→ **What is required**: Render every line of the listing below as a Markdown table with two columns, Row and Line. Number the rows and leave out the blank lines.

→ **Data provided**:
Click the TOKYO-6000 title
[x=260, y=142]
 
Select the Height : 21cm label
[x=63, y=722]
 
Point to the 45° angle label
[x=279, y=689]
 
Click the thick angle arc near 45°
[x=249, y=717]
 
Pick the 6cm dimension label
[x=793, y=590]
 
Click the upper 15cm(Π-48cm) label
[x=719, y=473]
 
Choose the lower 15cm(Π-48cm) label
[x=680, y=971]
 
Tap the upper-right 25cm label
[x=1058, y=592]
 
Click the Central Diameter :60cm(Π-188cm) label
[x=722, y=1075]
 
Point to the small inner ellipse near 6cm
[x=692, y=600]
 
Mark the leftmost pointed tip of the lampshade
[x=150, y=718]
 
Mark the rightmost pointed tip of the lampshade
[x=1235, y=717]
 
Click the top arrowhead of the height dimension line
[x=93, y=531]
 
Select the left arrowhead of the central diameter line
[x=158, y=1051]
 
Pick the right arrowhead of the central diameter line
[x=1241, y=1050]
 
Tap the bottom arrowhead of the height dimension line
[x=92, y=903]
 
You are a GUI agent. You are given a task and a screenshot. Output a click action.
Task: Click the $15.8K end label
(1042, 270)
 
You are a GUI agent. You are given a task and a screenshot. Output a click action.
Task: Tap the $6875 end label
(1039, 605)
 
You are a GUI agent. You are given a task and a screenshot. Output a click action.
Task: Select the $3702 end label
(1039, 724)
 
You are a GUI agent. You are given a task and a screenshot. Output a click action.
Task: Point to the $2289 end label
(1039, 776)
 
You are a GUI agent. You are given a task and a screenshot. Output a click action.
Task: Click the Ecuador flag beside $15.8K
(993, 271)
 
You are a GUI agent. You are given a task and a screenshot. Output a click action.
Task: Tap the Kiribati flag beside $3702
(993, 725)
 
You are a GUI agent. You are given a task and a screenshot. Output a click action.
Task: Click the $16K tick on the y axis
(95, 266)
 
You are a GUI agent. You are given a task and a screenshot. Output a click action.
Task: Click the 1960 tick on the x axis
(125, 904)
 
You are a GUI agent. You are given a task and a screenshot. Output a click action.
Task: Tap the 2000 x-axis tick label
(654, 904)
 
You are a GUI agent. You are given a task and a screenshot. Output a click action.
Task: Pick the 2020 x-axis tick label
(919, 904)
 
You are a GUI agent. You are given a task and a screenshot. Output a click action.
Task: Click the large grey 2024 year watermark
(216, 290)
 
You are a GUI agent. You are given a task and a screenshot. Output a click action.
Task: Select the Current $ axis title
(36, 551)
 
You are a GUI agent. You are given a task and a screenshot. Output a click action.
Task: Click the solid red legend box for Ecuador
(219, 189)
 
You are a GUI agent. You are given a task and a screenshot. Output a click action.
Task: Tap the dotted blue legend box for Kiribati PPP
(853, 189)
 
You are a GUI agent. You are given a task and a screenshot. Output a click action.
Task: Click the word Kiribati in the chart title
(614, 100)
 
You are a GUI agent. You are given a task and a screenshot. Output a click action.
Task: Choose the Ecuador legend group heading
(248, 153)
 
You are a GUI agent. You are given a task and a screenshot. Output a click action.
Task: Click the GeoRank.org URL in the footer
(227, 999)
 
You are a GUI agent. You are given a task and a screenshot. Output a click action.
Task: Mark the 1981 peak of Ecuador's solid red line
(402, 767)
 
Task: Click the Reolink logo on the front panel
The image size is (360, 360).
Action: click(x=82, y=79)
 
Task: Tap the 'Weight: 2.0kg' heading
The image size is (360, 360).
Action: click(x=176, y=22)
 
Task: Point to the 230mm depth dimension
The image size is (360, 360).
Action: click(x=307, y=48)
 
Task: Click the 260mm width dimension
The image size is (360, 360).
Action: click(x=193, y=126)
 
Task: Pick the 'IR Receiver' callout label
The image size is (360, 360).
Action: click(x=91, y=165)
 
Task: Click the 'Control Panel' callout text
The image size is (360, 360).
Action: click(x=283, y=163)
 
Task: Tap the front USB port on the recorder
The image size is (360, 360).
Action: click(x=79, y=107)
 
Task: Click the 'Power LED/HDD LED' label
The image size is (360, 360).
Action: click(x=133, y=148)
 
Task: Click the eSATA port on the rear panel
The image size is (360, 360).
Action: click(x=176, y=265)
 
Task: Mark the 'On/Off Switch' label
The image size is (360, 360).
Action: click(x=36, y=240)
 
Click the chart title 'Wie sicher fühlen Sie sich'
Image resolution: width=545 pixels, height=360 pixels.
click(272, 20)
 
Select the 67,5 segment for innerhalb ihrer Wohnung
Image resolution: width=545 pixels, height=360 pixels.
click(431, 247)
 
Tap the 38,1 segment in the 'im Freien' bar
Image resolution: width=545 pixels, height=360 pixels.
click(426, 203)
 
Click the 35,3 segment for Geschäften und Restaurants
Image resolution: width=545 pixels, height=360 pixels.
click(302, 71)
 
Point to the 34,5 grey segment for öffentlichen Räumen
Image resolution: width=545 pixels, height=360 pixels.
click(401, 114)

→ **Problem solution**:
| Row | Line |
|---|---|
| 1 | Click the TOKYO-6000 title |
| 2 | [x=260, y=142] |
| 3 | Select the Height : 21cm label |
| 4 | [x=63, y=722] |
| 5 | Point to the 45° angle label |
| 6 | [x=279, y=689] |
| 7 | Click the thick angle arc near 45° |
| 8 | [x=249, y=717] |
| 9 | Pick the 6cm dimension label |
| 10 | [x=793, y=590] |
| 11 | Click the upper 15cm(Π-48cm) label |
| 12 | [x=719, y=473] |
| 13 | Choose the lower 15cm(Π-48cm) label |
| 14 | [x=680, y=971] |
| 15 | Tap the upper-right 25cm label |
| 16 | [x=1058, y=592] |
| 17 | Click the Central Diameter :60cm(Π-188cm) label |
| 18 | [x=722, y=1075] |
| 19 | Point to the small inner ellipse near 6cm |
| 20 | [x=692, y=600] |
| 21 | Mark the leftmost pointed tip of the lampshade |
| 22 | [x=150, y=718] |
| 23 | Mark the rightmost pointed tip of the lampshade |
| 24 | [x=1235, y=717] |
| 25 | Click the top arrowhead of the height dimension line |
| 26 | [x=93, y=531] |
| 27 | Select the left arrowhead of the central diameter line |
| 28 | [x=158, y=1051] |
| 29 | Pick the right arrowhead of the central diameter line |
| 30 | [x=1241, y=1050] |
| 31 | Tap the bottom arrowhead of the height dimension line |
| 32 | [x=92, y=903] |
| 33 | You are a GUI agent. You are given a task and a screenshot. Output a click action. |
| 34 | Task: Click the $15.8K end label |
| 35 | (1042, 270) |
| 36 | You are a GUI agent. You are given a task and a screenshot. Output a click action. |
| 37 | Task: Tap the $6875 end label |
| 38 | (1039, 605) |
| 39 | You are a GUI agent. You are given a task and a screenshot. Output a click action. |
| 40 | Task: Select the $3702 end label |
| 41 | (1039, 724) |
| 42 | You are a GUI agent. You are given a task and a screenshot. Output a click action. |
| 43 | Task: Point to the $2289 end label |
| 44 | (1039, 776) |
| 45 | You are a GUI agent. You are given a task and a screenshot. Output a click action. |
| 46 | Task: Click the Ecuador flag beside $15.8K |
| 47 | (993, 271) |
| 48 | You are a GUI agent. You are given a task and a screenshot. Output a click action. |
| 49 | Task: Tap the Kiribati flag beside $3702 |
| 50 | (993, 725) |
| 51 | You are a GUI agent. You are given a task and a screenshot. Output a click action. |
| 52 | Task: Click the $16K tick on the y axis |
| 53 | (95, 266) |
| 54 | You are a GUI agent. You are given a task and a screenshot. Output a click action. |
| 55 | Task: Click the 1960 tick on the x axis |
| 56 | (125, 904) |
| 57 | You are a GUI agent. You are given a task and a screenshot. Output a click action. |
| 58 | Task: Tap the 2000 x-axis tick label |
| 59 | (654, 904) |
| 60 | You are a GUI agent. You are given a task and a screenshot. Output a click action. |
| 61 | Task: Pick the 2020 x-axis tick label |
| 62 | (919, 904) |
| 63 | You are a GUI agent. You are given a task and a screenshot. Output a click action. |
| 64 | Task: Click the large grey 2024 year watermark |
| 65 | (216, 290) |
| 66 | You are a GUI agent. You are given a task and a screenshot. Output a click action. |
| 67 | Task: Select the Current $ axis title |
| 68 | (36, 551) |
| 69 | You are a GUI agent. You are given a task and a screenshot. Output a click action. |
| 70 | Task: Click the solid red legend box for Ecuador |
| 71 | (219, 189) |
| 72 | You are a GUI agent. You are given a task and a screenshot. Output a click action. |
| 73 | Task: Tap the dotted blue legend box for Kiribati PPP |
| 74 | (853, 189) |
| 75 | You are a GUI agent. You are given a task and a screenshot. Output a click action. |
| 76 | Task: Click the word Kiribati in the chart title |
| 77 | (614, 100) |
| 78 | You are a GUI agent. You are given a task and a screenshot. Output a click action. |
| 79 | Task: Choose the Ecuador legend group heading |
| 80 | (248, 153) |
| 81 | You are a GUI agent. You are given a task and a screenshot. Output a click action. |
| 82 | Task: Click the GeoRank.org URL in the footer |
| 83 | (227, 999) |
| 84 | You are a GUI agent. You are given a task and a screenshot. Output a click action. |
| 85 | Task: Mark the 1981 peak of Ecuador's solid red line |
| 86 | (402, 767) |
| 87 | Task: Click the Reolink logo on the front panel |
| 88 | The image size is (360, 360). |
| 89 | Action: click(x=82, y=79) |
| 90 | Task: Tap the 'Weight: 2.0kg' heading |
| 91 | The image size is (360, 360). |
| 92 | Action: click(x=176, y=22) |
| 93 | Task: Point to the 230mm depth dimension |
| 94 | The image size is (360, 360). |
| 95 | Action: click(x=307, y=48) |
| 96 | Task: Click the 260mm width dimension |
| 97 | The image size is (360, 360). |
| 98 | Action: click(x=193, y=126) |
| 99 | Task: Pick the 'IR Receiver' callout label |
| 100 | The image size is (360, 360). |
| 101 | Action: click(x=91, y=165) |
| 102 | Task: Click the 'Control Panel' callout text |
| 103 | The image size is (360, 360). |
| 104 | Action: click(x=283, y=163) |
| 105 | Task: Tap the front USB port on the recorder |
| 106 | The image size is (360, 360). |
| 107 | Action: click(x=79, y=107) |
| 108 | Task: Click the 'Power LED/HDD LED' label |
| 109 | The image size is (360, 360). |
| 110 | Action: click(x=133, y=148) |
| 111 | Task: Click the eSATA port on the rear panel |
| 112 | The image size is (360, 360). |
| 113 | Action: click(x=176, y=265) |
| 114 | Task: Mark the 'On/Off Switch' label |
| 115 | The image size is (360, 360). |
| 116 | Action: click(x=36, y=240) |
| 117 | Click the chart title 'Wie sicher fühlen Sie sich' |
| 118 | Image resolution: width=545 pixels, height=360 pixels. |
| 119 | click(272, 20) |
| 120 | Select the 67,5 segment for innerhalb ihrer Wohnung |
| 121 | Image resolution: width=545 pixels, height=360 pixels. |
| 122 | click(431, 247) |
| 123 | Tap the 38,1 segment in the 'im Freien' bar |
| 124 | Image resolution: width=545 pixels, height=360 pixels. |
| 125 | click(426, 203) |
| 126 | Click the 35,3 segment for Geschäften und Restaurants |
| 127 | Image resolution: width=545 pixels, height=360 pixels. |
| 128 | click(302, 71) |
| 129 | Point to the 34,5 grey segment for öffentlichen Räumen |
| 130 | Image resolution: width=545 pixels, height=360 pixels. |
| 131 | click(401, 114) |